Пока все это роилось в разуме юного Георга, время шло своим чередом и, наконец, привело тот день, в который давался бал у Орделинских. Был уже восьмой час вечера; Тревильский, по обыкновению, мечтал о своей Федуловой и вдруг вспомнил, что в заветном домике видел на стекле приклеенный лоскуток бумажки, на котором было что-то написано. «Вот благополучие! Верно, тут что-нибудь продается или работается; завтра же посмотрю! О, непременно посмотрю и тотчас войду! Прекрасно! Прекрасно! Завтра же узнаю эту странную тайну!.. Но зачем же завтра! Почему не сегодня? Почему не сейчас? Еще довольно рано». Граф позвонил. Слуга вошел.

— Заложить коляску.

«Да, поеду, узнаю, что за дом такой? Что заставляет ее ходить туда? И так таинственно, тихонько от надзирательницы, с одною только горничной! Ах, Фетинья!..»

Размышления графа прервались сами собой при этом имени; он покраснел.

«Вот досадное имя, — сказал он вслух, — мне кажется, сам ангел покраснел бы от него! Когда я женюсь на ней, мой круг будет звать ее Фанни. Но прежде всего тайну, тайну надобно разведать».

Вошел человек, докладывая, что коляска готова и что ее сиятельство графиня прислала просить графа пожаловать к ней немедленно, она ожидает его в библиотеке.

— Скажи, иду сию минуту. — Граф взглянул на часы, стрелка стояла на восьми. «Еще рано, — думал он, — у матушки пробуду четверть часа да столько же употреблю на езду; прежде девяти часов тайна посещения бедного домика будет мне известна!.. Но хорошо ль я делаю, — спрашивал сам себя молодой граф, и при этом вопросе шаги его становились медленнее. Он почти нога за ногою шел по коридору, ведущему от лестницы, по которой он только что сбежал к дверям библиотеки, — хорошо ль я делаю, что хочу разведывать? Может быть, Фетинья благодетельствует кому в этом жилище!.. А если?.. Нет, нет! Надобно узнать непременно! Не могу быть покоен! Я не буду разыскивать, зачем она была там, но только посмотрю, кто живет в этом доме». С последним словом граф взялся наконец за скобку двери и отворил ее.

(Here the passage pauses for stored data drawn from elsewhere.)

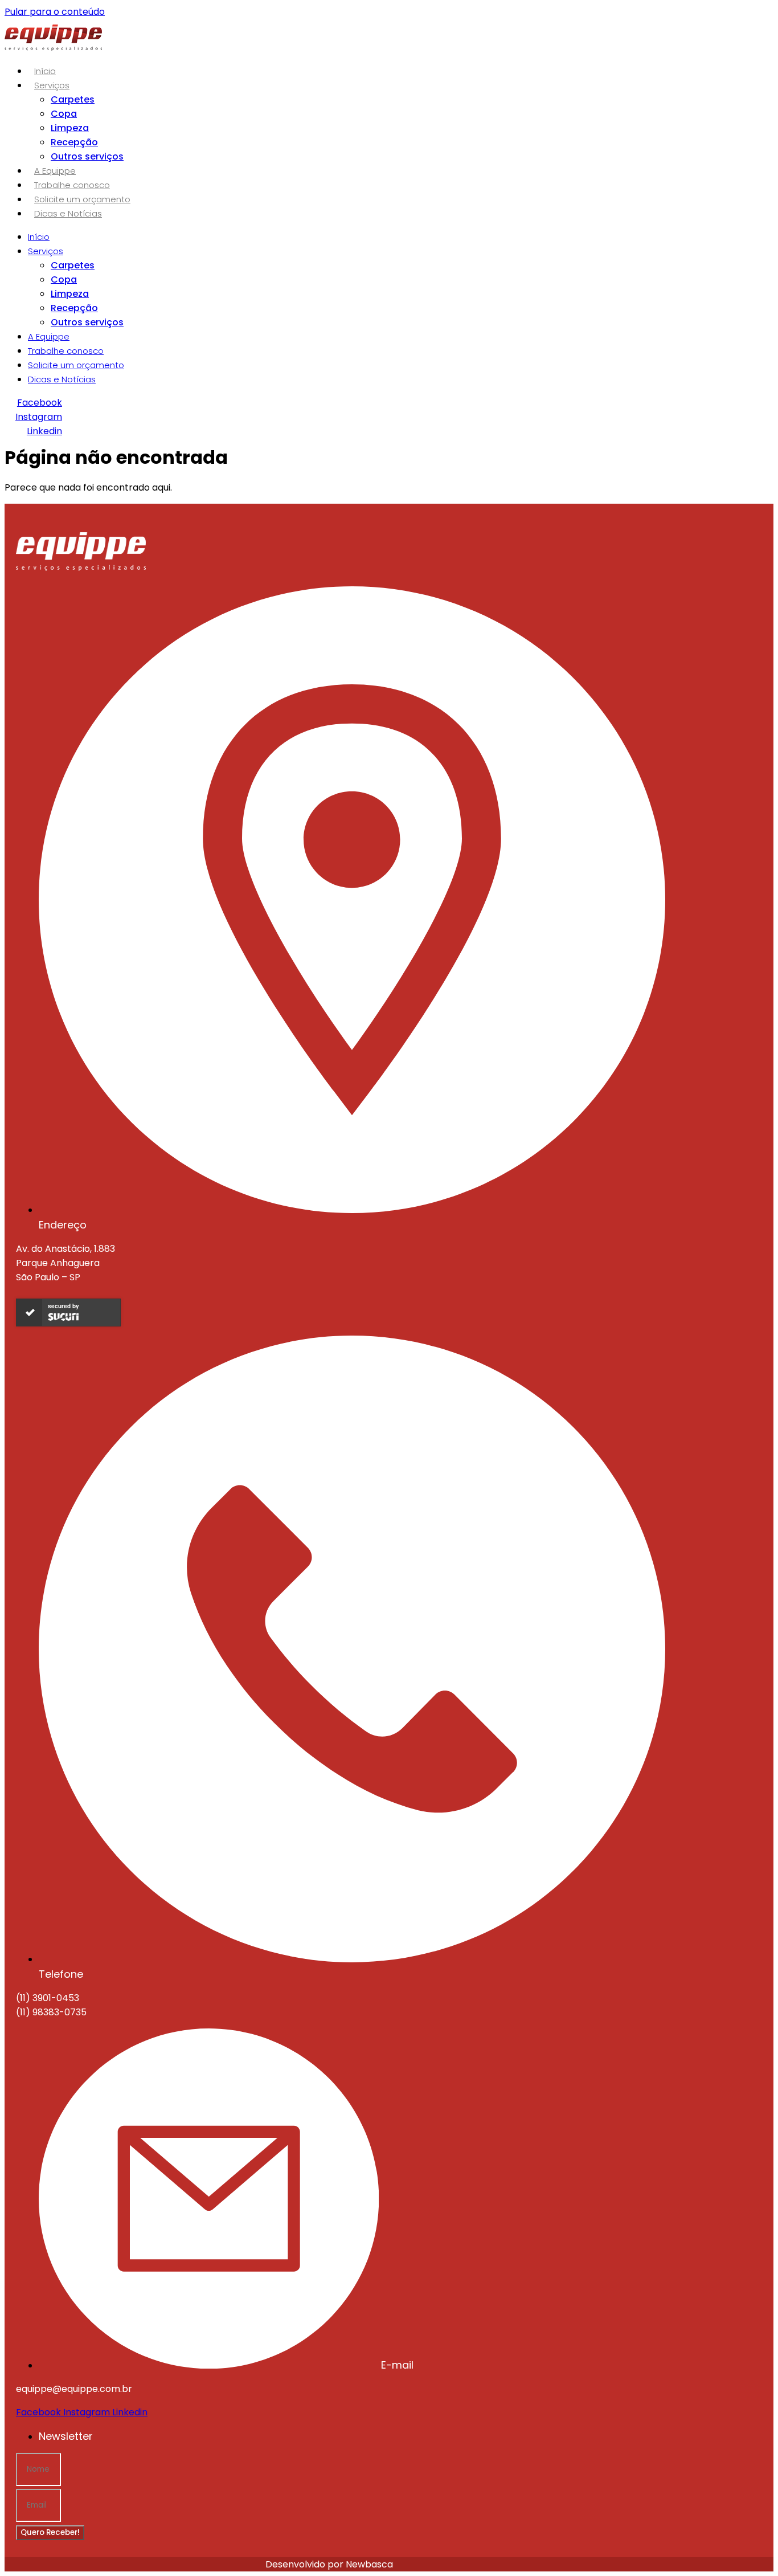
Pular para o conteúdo (55, 11)
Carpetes (73, 99)
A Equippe (55, 171)
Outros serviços (87, 156)
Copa (64, 113)
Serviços (51, 85)
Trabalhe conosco (72, 185)
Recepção (74, 142)
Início (45, 71)
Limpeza (70, 127)
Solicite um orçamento (82, 199)
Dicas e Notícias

— Долго заставляешь ждать себя, любезный Жорж, садись. Я звала тебя, чтоб сказать о приглашении старой княгини Орделинской, она дает бал, празднует возвращение семьи своей из чужих краев. Бал будет блистательный, приглашена вся столица, но главное дело в том, что нас с тобою просит она приехать часом ранее, как таких людей, которых она не считает уже чужими, говорит, что хочет на досуге показать редкости и вещи дивной красоты, привезенные ей сыном: пишет, что всего этого такое множество.

Озабоченный вид графа показывал, что он не слышит слова матери своей; графиня это заметила, и кровь бросилась ей в лицо.

— Мне очень странно, Георг, что ты всякий раз, когда я начну говорить об Орделинских, слушаешь меня рассеянно или и совсем не слушаешь! Удивляюсь, что сын мой позволяет себе такое обращение со мною!

— Маменька! Милая маменька! Не думайте так, ради бога: я слушаю вас всегда с почтением, о чем бы вы ни говорили мне, но теперь я задумался на минуту оттого, что мне надобно сейчас ехать со двора. Так я рассчитывал, успею ли возвратиться к назначенному времени, чтоб сопровождать вас на бал. Простите же меня, маменька!

Граф с нежностью целовал руки графини; а как мать — всегда мать, то госпожа Тревильская была тронута до слез ласками юноши и, поцеловав его в лоб и глаза, назвала своим сокровищем, неоцененным благом, единственным счастьем в жизни и сказала, чтоб ехал, куда ему было надобно, но чтоб постарался, если можно, возвратиться через час.

— Потому, мой милый Жорж, — прибавила графиня, сжимая сына в объятиях, — что старая княгиня имеет какие-то планы именно для этих двух часов, которые останутся свободными между приездом нашим и прочих гостей.

Графиня занялась своим туалетом, а граф, бросясь в коляску, приказал ехать к публичному саду и, оставя экипаж свой у ворот его, пошел скорыми шагами двадцатилетнего влюбленного к смиренному домику старой Степаниды.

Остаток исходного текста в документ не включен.